Tonno e bicicletta, insolito connubio; eppure di questi tempi può essere una salutare ricetta per il benessere psicofisico, anche omettendo l’istruzione per l’uso che non entrambi i prodotti sono commestibili. Durante l’emergenza sanitaria le preferenze culinarie degli italiani vanno verso cibi pratici, sicuri e facilmente accessibili. Lo dimostrano le recenti rilevazioni dell’Istituto per la ricostruzione industriale, secondo cui il consumo del tonno in scatola da inizio pandemia è cresciuto del 33,6 per cento. Questo conosciutissimo pesce dal corpo ovaloide è considerato dagli specialisti un prezioso alimento con ottimi valori nutrizionali se utilizzato per la preparazione di un prodotto classico della cucina mediterranea: la «famigerata» pasta al tonno.

Questa pietanza, oltre ad essere pratica, gustosa e sostanziosa, è anche molto facile da preparare in un periodo di lockdown, quando non tutti sono disposti a cucinare piatti più elaborati, sia per la mancanza di ingredienti che per un’apatia diffusa. Uno degli esperti che la consiglia è Luca Piretta, gastroenterologo alla Sapienza e nutrizionista al campus biomedico di Roma. Secondo lui la pasta con il tonno in scatola rappresenta un mix vincente di carboidrati e proteine che fornisce energia e forza muscolare in un momento di sedentarietà dilungata. La conclusione è che la vitamina D e il triptofano contenuto nel tonno sono importanti per il sistema immunitario, il buonumore e il buon sonno.

Cosa dire poi del moderno velocipede altrettanto salutare, in sostituzione dell’auto e dei mezzi pubblici? Un virologo dell’università di Milano, Fabrizio Pregliasco, in una recente intervista rilasciata al sito InBici.net premette che il distanziamento sociale ha impigrito tante persone costrette a restare in casa senza cogliere l’opportunità di praticare uno sport. Rispetto ai mezzi pubblici che si affollano facilmente e alla stessa automobile esposta alle insidie del traffico una valida alternativa è proprio il ritorno ai pedali e alle due ruote, ma anche la bicicletta elettrica che non inquina può aiutare chi non è allenato agli sforzi fisici o semplicemente vive in montagna.

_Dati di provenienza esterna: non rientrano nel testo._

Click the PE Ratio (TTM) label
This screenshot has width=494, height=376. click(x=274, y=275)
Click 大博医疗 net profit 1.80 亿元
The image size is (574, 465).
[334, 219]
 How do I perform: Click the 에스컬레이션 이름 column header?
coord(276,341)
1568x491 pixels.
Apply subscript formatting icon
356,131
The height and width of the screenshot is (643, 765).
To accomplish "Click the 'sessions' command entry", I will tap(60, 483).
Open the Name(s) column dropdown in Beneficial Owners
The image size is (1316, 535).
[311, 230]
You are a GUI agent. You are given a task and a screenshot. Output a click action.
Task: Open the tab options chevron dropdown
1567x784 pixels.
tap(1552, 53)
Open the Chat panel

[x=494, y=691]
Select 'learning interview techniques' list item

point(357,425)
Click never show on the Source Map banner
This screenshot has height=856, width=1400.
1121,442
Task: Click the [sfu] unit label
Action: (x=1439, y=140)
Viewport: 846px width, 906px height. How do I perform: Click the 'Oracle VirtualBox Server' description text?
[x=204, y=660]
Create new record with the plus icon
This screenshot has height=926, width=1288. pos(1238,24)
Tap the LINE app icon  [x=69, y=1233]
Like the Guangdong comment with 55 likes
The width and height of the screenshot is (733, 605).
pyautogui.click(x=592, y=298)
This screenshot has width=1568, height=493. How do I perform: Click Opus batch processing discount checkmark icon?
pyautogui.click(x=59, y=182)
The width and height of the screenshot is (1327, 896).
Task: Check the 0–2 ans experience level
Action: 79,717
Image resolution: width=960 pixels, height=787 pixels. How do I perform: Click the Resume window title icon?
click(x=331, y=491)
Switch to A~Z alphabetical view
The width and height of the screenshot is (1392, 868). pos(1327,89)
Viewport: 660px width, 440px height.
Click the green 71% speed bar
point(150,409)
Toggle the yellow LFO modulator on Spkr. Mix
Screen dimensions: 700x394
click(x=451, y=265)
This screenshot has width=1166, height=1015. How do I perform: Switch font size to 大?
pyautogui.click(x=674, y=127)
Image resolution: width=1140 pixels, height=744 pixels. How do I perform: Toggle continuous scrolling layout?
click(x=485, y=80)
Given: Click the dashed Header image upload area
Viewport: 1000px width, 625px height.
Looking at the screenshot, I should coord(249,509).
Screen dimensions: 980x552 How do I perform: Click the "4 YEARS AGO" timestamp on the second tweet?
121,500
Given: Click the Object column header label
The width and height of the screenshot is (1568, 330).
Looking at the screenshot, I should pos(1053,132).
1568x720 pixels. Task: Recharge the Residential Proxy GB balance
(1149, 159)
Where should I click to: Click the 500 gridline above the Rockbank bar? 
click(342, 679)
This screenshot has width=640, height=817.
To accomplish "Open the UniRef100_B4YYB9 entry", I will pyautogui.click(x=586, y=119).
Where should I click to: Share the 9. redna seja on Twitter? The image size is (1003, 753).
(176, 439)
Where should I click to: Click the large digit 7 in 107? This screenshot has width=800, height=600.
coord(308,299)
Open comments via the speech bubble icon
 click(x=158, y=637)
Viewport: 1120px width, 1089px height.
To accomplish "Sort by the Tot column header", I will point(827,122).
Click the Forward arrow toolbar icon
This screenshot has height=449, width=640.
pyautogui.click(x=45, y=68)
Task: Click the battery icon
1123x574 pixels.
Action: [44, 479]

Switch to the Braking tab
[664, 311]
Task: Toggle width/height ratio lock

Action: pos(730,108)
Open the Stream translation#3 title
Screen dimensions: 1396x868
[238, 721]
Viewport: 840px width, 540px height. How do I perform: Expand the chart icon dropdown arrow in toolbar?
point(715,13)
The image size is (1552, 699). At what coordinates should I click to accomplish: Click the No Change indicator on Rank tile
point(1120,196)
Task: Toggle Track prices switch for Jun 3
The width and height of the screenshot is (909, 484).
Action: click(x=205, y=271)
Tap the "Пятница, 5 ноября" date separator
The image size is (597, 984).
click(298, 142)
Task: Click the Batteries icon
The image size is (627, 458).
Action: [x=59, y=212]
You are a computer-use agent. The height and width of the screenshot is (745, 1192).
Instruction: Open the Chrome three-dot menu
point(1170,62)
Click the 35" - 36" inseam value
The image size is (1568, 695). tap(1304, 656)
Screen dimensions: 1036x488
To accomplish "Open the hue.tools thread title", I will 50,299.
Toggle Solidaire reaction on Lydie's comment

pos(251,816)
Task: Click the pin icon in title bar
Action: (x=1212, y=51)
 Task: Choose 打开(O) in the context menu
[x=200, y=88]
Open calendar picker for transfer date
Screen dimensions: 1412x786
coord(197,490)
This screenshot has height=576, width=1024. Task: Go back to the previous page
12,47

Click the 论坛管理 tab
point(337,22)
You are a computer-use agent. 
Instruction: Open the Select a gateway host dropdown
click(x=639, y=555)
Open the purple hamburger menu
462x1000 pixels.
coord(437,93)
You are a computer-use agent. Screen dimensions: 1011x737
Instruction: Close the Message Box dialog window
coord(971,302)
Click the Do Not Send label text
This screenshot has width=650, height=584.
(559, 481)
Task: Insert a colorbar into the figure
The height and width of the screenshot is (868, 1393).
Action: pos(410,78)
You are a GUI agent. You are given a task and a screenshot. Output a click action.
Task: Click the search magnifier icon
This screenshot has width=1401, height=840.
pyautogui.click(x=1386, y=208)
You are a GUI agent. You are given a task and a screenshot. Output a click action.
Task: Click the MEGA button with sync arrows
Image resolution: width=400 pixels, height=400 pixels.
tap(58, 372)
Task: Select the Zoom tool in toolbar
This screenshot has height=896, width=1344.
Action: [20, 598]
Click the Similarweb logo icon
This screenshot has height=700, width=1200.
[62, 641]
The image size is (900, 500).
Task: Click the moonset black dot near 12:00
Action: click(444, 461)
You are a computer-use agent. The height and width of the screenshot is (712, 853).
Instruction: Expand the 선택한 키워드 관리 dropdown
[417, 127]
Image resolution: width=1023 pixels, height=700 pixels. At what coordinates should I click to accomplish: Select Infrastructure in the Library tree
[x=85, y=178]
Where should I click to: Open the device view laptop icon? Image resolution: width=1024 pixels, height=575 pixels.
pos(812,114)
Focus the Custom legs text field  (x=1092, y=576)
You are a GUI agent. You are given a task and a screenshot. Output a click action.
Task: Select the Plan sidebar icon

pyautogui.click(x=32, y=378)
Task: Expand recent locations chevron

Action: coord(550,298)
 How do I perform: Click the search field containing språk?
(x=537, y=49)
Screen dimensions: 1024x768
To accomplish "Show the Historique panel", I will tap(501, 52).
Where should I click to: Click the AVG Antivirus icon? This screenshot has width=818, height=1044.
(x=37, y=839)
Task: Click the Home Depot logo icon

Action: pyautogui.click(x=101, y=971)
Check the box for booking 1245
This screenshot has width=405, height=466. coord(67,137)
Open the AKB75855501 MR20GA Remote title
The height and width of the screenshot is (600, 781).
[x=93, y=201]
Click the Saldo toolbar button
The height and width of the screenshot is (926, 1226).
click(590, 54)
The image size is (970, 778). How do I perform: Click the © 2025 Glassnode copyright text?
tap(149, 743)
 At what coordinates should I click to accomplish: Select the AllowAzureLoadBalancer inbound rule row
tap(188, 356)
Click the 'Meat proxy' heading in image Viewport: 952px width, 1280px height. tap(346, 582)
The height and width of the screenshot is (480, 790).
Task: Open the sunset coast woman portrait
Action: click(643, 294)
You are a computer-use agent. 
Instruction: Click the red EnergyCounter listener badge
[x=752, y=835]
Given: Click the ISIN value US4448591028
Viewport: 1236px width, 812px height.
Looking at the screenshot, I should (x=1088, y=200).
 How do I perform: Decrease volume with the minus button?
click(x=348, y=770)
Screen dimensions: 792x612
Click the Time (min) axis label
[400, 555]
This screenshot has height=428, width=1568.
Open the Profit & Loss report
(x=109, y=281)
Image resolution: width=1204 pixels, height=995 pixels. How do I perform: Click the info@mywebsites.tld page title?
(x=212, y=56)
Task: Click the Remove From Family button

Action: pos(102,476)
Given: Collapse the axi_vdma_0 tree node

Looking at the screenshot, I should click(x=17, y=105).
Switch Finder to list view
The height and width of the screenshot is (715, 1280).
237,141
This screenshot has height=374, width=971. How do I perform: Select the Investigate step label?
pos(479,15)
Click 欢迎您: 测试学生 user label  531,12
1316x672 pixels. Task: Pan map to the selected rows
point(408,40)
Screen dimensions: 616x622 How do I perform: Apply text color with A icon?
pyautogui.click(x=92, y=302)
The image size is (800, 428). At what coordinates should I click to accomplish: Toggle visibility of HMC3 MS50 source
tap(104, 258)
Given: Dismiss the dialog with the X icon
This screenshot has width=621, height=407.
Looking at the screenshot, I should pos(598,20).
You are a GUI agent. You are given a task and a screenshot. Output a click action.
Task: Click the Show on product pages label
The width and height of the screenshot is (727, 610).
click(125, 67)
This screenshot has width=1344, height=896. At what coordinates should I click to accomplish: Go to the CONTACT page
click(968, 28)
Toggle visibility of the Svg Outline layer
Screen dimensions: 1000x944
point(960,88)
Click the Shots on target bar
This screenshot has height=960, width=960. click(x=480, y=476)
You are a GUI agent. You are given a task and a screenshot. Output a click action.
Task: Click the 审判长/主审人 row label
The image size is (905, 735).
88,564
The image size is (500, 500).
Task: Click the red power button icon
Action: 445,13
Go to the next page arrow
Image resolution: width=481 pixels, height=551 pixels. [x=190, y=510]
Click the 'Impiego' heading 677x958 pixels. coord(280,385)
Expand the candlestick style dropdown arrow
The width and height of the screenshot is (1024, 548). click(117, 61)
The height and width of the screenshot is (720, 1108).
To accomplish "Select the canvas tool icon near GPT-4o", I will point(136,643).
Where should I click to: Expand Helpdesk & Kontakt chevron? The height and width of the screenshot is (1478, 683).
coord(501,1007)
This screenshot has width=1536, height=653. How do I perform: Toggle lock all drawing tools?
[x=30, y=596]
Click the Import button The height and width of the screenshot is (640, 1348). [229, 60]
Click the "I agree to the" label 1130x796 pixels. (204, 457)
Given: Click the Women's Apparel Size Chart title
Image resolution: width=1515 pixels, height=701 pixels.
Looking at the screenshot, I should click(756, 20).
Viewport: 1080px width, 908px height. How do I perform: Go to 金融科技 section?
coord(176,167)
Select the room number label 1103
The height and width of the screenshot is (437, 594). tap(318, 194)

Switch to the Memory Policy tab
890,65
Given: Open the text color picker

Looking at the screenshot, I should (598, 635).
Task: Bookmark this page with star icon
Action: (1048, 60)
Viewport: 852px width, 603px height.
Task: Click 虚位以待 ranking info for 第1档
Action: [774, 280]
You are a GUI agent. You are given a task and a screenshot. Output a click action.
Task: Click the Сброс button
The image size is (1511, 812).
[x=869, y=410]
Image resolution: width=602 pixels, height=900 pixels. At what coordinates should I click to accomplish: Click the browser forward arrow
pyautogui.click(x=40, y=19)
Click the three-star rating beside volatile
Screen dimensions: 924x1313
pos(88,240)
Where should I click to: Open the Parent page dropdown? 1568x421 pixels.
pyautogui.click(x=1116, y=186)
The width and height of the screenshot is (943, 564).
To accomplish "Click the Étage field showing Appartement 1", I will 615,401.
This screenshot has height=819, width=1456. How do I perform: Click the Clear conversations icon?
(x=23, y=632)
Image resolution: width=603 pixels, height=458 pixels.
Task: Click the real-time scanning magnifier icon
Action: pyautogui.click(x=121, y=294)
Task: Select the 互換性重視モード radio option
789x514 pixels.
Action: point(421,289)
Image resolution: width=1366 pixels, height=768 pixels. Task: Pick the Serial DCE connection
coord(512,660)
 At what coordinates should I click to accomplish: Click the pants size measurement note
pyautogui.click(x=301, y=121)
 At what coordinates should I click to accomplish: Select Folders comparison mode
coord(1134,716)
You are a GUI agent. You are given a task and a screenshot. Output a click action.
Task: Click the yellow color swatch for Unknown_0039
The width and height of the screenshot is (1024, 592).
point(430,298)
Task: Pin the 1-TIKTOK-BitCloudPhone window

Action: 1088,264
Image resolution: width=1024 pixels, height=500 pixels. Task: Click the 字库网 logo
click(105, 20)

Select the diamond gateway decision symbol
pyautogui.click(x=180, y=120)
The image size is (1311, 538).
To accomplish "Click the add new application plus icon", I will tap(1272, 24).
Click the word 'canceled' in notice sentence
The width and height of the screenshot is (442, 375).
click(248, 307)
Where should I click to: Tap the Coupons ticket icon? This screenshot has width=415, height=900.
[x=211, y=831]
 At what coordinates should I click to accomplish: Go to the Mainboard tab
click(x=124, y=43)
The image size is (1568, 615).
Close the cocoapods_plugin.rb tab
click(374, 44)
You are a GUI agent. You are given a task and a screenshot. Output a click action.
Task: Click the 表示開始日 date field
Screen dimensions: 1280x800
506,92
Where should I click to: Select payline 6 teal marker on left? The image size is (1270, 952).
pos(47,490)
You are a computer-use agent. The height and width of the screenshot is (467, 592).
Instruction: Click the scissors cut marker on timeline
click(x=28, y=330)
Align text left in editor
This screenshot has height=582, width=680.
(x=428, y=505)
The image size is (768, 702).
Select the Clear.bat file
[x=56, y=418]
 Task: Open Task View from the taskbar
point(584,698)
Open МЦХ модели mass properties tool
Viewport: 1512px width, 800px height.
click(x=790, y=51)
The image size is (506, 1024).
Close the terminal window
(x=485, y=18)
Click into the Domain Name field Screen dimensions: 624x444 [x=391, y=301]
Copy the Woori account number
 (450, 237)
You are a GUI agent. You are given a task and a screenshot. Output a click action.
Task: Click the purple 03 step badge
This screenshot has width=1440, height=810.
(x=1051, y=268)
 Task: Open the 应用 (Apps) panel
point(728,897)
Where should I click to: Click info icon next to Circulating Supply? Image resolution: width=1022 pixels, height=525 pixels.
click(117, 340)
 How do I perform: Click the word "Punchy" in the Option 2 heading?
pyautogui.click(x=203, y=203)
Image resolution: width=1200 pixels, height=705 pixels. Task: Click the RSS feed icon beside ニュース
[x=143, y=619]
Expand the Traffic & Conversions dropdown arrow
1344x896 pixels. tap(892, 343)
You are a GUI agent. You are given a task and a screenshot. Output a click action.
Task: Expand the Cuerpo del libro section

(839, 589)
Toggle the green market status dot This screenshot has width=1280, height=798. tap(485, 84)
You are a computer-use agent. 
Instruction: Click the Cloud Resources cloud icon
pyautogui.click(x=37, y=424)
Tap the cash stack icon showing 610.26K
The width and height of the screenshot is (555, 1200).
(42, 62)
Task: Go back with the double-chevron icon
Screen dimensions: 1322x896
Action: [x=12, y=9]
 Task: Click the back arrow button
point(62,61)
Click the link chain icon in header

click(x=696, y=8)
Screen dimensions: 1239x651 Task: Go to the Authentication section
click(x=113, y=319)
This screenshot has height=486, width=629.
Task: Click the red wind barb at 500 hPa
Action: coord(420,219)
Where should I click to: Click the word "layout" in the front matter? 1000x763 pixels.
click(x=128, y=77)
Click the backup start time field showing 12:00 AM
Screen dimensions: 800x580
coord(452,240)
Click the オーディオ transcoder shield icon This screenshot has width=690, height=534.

Lo studioso crede fortemente che l’uso della bicicletta avrà un forte rilancio nella fase due e i fatti sembrano dargli ragione, almeno a voler condividere la tesi propugnata dal sito AutomotoriNews, secondo cui l’attuale situazione ha scatenato la creatività degli inventori. Tra questi l’indiano Partha Saha, ingegnere mancato e youtuber di professione, ha ideato una innovativa e funzionale bici elettrica a due posti con conducente e passeggero a distanza di sicurezza. Peccato la scelta del naming, su cui poteva dedicare uno studio un po’ più approfondito anziché battezzare la sua creatura proprio… Covid 19.